Later, a few unsuccessful tries to nurture wild birds followed. Luckily, this stage is long gone, and among all the tries, the best experience I had was with a pigeon. When I was still very little, my father brought a very young baby pigeon – still without any feathers – home. I took care of it and raised it. Later, when he grew up, I would go for walks in the park, and the bird would always follow me.

When I was little, my father brought a very young baby pigeon – still without any feathers – home. I took care of it and raised it. Later, when he grew up, I would go for walks in the park, and the bird would always follow me.
Boris Belchev

It seems like you are telling a story that only happens in the movies! Was it back then, when you were still a child in elementary school, that you decided to devote your future to nature?

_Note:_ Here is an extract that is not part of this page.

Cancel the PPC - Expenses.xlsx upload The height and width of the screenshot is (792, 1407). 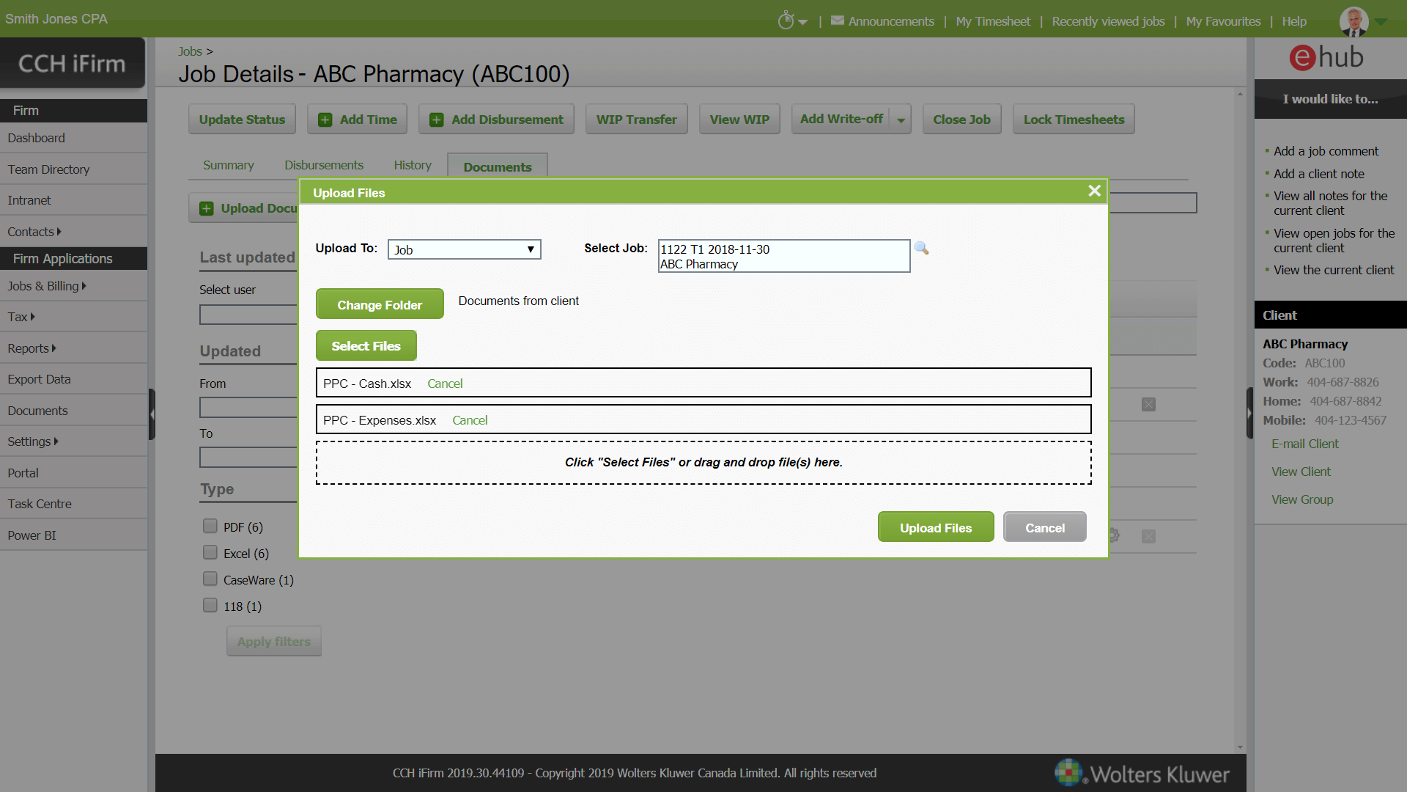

This realization came slightly later. In school year four or five, I had a marvelous Biology teacher who planted this strong love for nature in me. Then, I started thinking about the future more. Also, at a similar time, we got cable TV, and I remember watching “Animal Planet” and deciding that I wanted to be a vet who saves wild animals.
This stage has also passed, but the goal to stay close to nature has remained. After year six, I decided to change schools because the one I went to was focused on English, Russian, and Math, and I wanted Biology. However, I had to pass the exams to get into the school I wanted, which wasn’t easy. My parents couldn’t pay for private lessons, so I had to prepare on my own – I would go to the park, cast a fishing rod, and start learning. I had a year to prepare for the exams, passed them, and finally got into the school with a strong focus on Biology.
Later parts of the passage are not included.